Las víctimas humanas que producen diversas fiestas de toros, corre-bous, encierros, toros embolados, etc., son el resultado de caídas y accidentes provocados que tienen más que ver con el estado de intoxicación etílica de los participantes, que con la presunta peligrosidad del pobre herbívoro acribillado.
EXTINCIÓN DE LA ESPECIE
Los bovinos pueden vivir perfectamente en libertad en espacios naturales, como los que habitan en el parque nacional de Bialowieza (Polonia).
Los bisontes americanos que han sobrevivido a la gran matanza del siglo XIX viven ahora en reservas en EE.UU. y Canadá. En el Northen Territory de Australia viven en libertad unos 200.000 búfalos, descendientes de los animales domésticos abandonados en el siglo XIX tras el cierre de los asentamientos militares en esa zona.
Cuando España se civilice y sean abolidas las corridas y fiestas de toros, podrán sobrevivir en las dehesas en que se crían actualmente. Estas dehesas representan un patrimonio natural de gran valor y sirven de lugar de paso y de cría para numerosas aves y otros animales. Convertidas en reservas naturales, pueden seguir albergando una población de bovinos en libertad, compartiendo el territorio con otras especies, incluso con lobos, manteniendo la salud de las poblaciones.

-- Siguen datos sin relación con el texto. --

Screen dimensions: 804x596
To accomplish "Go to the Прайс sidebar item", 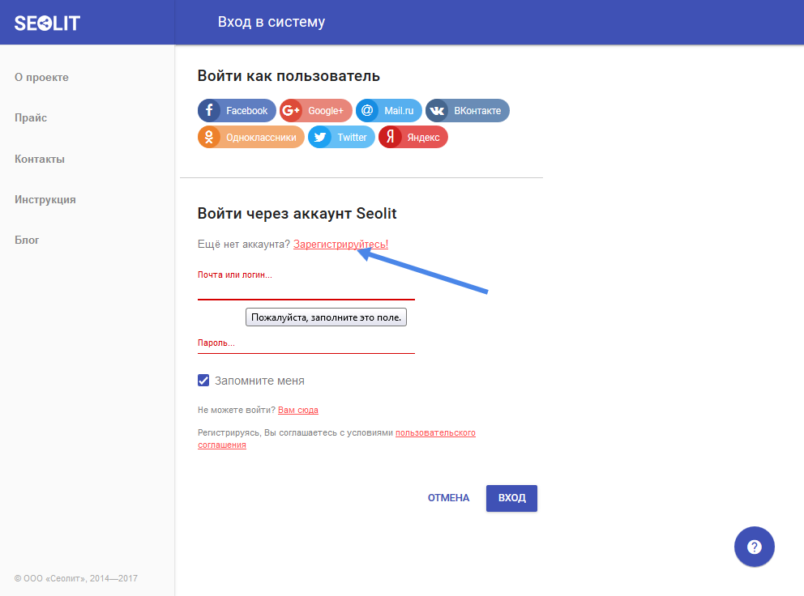I will [31, 118].
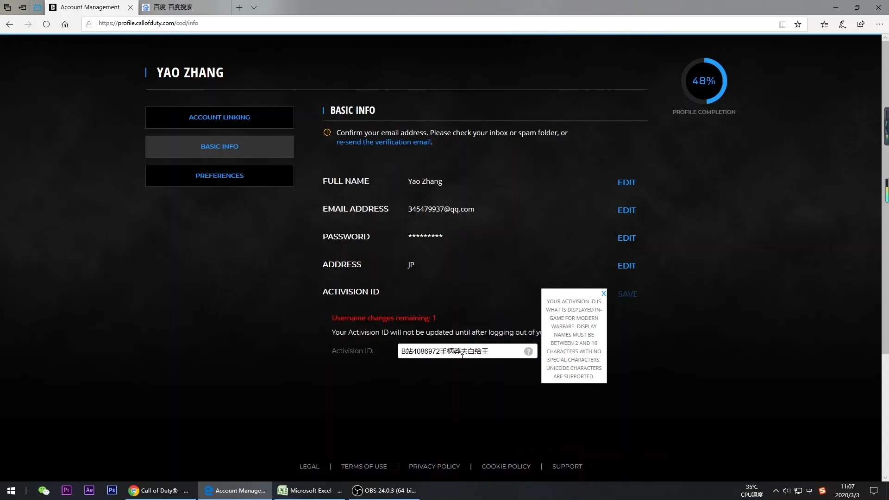The image size is (889, 500).
Task: Click the Activision ID text field
Action: point(467,351)
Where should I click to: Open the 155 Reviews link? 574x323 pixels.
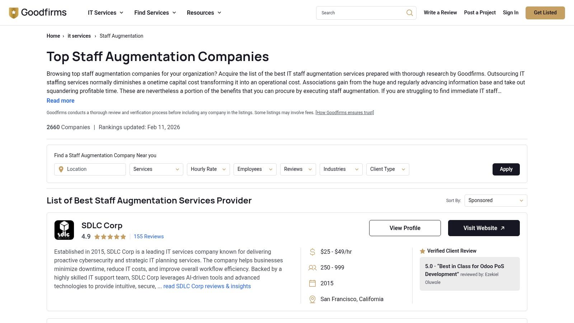(x=149, y=237)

Estas reservas fomentarían el turismo interior, contribuirían a la conservación de la naturaleza y constituirían un acto de desagravio a esos bovinos inocentes a los que tan cruelmente se ha maltratado. Después de tantos años de vergüenza nacional, tendríamos un motivo para sentirnos orgullosos.
Las corridas de toros son injustificables moralmente. Cuando se trata de justificarlas se recurre a argumentos peregrinos e incoherentes. Uno de ellos consiste en decir que existen muchas vacas en la ganadería intensiva que viven mucho peor en sus establos de concentración que los toros en sus dehesas. Esto es cierto, pero lo que se deduce de ahí, es que hay que mejorar las condiciones de vida de las vacas, no que haya que empeorar las condiciones de muerte de los toros.
Otros aducen que la vida relativamente natural de los toros en las dehesas constituye una ofensa que debe ser expiada mediante un martirio atroz adecuado a la presunta falta. Esto es absurdo. Vivir una vida natural no es un crimen que merezca castigo alguno. Además, hay que tener en cuenta que no todos los toros corretean libremente por las dehesas. Muchos están hacinados en pequeños recintos hundidos en sus propias heces. Miles de toros esperan en penosas condiciones, encerrados e inmovilizados, la celebración de festejos taurinos de los pueblos o de las corridas o novilladas en plazas pequeñas o no estables.